Deepseek ai
Deepseek’s effective AI training has caused a great deal of debate in the AI community and has caused volatility in reserves related to AI. However, we must not be surprised by advances such as those in Deepseek development. The various technologies used for calculating, networking, memory and storage that allow today’s AI training to have a long history of innovations that lead to greater efficiency and lower energy consumption.
These advances will continue on both material and software and allow data centers to do more with less. They will also make AI training more accessible to more organizations, allow to do more with current data centers and lead digital storage and memory development to support more AI training.
Driving development projections for data centers estimates that future data centers that do heavy AI duties could require multiple giga-watt, GW, energy consumption. This can be compared to the estimated 5.8GW power consumed by San Francisco, Ca. In other words, individual data centers are expected to require as much power as a big city. This causes data centers to consider creating their own power, using sources of renewable and non -renewable energy, including articulated nuclear reactors.
What if we could make future data centers more effective in training and including AI and thus slow down the expected increase in consumption of data center? The most effective AI training approaches, such as those used by Deepseek, could give AI training more affordable and allow more training with less energy consumption.
Deepseek has achieved effective training with significantly fewer resources compared to other AI models using a “mixture of experts” architecture, where specialized sub-models handle different tasks, effectively distributing computing load and only activating the relevant parts of the model for each entrance, thereby reducing the model. the need for a huge amount of computing power and data. This approach, combined with techniques such as smart memory compression and the training of only the most critical parameters, allowed them to achieve high performance with less material, L0wer training time and energy consumption.
The most effective AI training will allow new models to be made with less investments and thus allow more AI training than more organizations. Even if the data for training is compressed, more models mean more storage and memory will be needed to limit the data needed for training. Demand for AI digital storage will continue to grow, activated by more effective AI training. In my opinion, it is likely to be even greater performance in AI training and that additional developments in AI training and training algorithms, beyond those used by Deepseek, which could help us limit future energy Requirements for AI.
This is important to make more efficient efficient data centers and make more efficient investments to implement AI and will need to provide better AI yields in investment. If we do not develop and implement these current and future developments, the intended increase in the energy consumption of the data center will threaten sustainability efforts and could be an economic obstacle to the development of AI. Let us consider the power consumption forecasts of the data center, including provisions for data storage consumption.
A Recent report by the US Department of Energyproduced by the Lawrence Berkeley National Laboratory examined the historical trends and projections for the energy consumption of the Data Center in the United States from 2014 to 2028, cf. Below. By about 2018, the total percentage of energy produced by the data centers was quite level and less than 2%. Increasing trends for cloud computing and particularly various AI types led to energy consumption to 4.4% by 2023. Views in 2028 are expected to increase to 6.7-12.0%. This development could exert severe pressure on our electricity grid.
Historical and projected increase in US Data Consumption Consumption
During the period until 2018, although the computing and other activities of the Data Center have increased, the greatest efficiency achieved through architectural and software changes, such as virtual machines and containers, as well as increasing the processing of special purpose and new technologies Edge and networking was able to limit the total energy consumption of the data center.
AI and other developing IT applications require more and more digital storage and memory to keep the processing data. The storage and use of memory use and the following figure from the DOE report presents the consumption of energy consumption of digital storage of an estimated center from 2014 and is displayed by 2028.
Estimated Storage Energy Consumption History and trends from 2014 to 2028
The diagram, updated by IDC data, shows higher growth than 2018 with projections of approximately 2x increased energy consumption by 2028, with a higher percentage of this increase in Flash Nand -based SSD energy consumption. This is likely to be somewhat due to the increase in the development of SSDs for data center applications, especially for primary storage due to their higher performance, but most of this development is probably due to more intense writing and reading SSDs to support the AI and similar work flows, writing and reading in SSDs uses more energy than when SSDs do not have access.

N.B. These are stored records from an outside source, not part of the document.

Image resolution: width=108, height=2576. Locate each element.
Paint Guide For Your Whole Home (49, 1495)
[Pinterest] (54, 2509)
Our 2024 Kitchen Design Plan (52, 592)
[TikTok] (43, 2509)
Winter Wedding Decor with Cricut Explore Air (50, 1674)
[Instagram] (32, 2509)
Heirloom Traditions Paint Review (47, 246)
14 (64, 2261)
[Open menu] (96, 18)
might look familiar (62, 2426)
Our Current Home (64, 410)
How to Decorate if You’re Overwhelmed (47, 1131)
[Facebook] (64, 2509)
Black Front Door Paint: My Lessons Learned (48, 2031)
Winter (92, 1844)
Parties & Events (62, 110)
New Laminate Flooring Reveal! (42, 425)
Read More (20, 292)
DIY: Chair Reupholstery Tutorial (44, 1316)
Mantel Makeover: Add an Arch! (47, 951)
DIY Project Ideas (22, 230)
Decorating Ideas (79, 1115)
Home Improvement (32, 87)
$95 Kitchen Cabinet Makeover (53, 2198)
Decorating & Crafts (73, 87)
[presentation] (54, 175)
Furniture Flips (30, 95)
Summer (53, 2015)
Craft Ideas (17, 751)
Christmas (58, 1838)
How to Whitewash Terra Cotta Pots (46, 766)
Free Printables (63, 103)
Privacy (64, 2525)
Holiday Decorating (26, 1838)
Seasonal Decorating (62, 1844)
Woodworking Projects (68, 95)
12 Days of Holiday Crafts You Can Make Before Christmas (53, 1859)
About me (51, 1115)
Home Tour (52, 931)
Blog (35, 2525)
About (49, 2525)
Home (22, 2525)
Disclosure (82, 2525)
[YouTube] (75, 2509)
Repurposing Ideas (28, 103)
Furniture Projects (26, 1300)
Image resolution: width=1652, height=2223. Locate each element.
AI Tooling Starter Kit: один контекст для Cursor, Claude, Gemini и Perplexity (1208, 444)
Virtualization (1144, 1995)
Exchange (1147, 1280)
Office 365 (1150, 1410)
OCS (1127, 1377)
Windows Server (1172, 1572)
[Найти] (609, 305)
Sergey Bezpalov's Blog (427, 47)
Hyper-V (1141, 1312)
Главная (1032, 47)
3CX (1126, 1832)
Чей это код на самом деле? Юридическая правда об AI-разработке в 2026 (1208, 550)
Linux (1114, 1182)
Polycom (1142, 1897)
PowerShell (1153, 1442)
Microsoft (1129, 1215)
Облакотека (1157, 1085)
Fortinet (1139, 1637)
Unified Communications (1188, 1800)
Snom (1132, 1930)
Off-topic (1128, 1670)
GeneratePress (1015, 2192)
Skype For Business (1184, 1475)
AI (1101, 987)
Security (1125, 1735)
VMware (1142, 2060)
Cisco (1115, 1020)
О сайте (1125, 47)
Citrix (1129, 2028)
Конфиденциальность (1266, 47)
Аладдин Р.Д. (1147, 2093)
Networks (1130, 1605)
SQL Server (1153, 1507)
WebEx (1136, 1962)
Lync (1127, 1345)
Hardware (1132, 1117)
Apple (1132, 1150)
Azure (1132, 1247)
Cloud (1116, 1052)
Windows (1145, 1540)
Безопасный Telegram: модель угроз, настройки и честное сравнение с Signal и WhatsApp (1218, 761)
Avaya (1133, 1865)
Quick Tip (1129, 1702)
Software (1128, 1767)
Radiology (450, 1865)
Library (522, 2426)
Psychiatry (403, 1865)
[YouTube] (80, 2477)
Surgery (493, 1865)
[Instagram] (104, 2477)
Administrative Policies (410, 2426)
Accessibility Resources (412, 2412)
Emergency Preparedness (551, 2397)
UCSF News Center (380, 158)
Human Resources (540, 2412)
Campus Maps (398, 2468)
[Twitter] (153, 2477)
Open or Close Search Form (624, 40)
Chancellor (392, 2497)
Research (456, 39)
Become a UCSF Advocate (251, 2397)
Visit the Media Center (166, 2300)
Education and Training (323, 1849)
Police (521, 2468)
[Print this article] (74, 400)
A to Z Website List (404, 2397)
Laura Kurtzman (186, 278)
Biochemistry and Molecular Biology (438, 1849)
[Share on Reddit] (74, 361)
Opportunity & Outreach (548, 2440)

HDDs, increasingly used for secondary storage, data maintaining data, where data has not been immediately processed, have become increasingly effective than power, even when the overall storage capacity of these devices has increased. Consequently, SSDs could represent almost half of the data consumption of the data center by 2028.
However, the projected development of energy consumption for storage and memory in these views is much smaller than that required to process GPU for AI models. New storage and memory technologies, such as memory and storage and memory concentration, as well as storage distribution, using software management, will probably create more efficient storage and memory use for AI applications and thus also help more effective AI modeling.
Deepseek and similar effective AI training approaches could reduce the data center requirements of the data center, make AI modeling more accessible and increase data storage and memory demand. Even greater efficiency is possible and this could help the data centers more viable.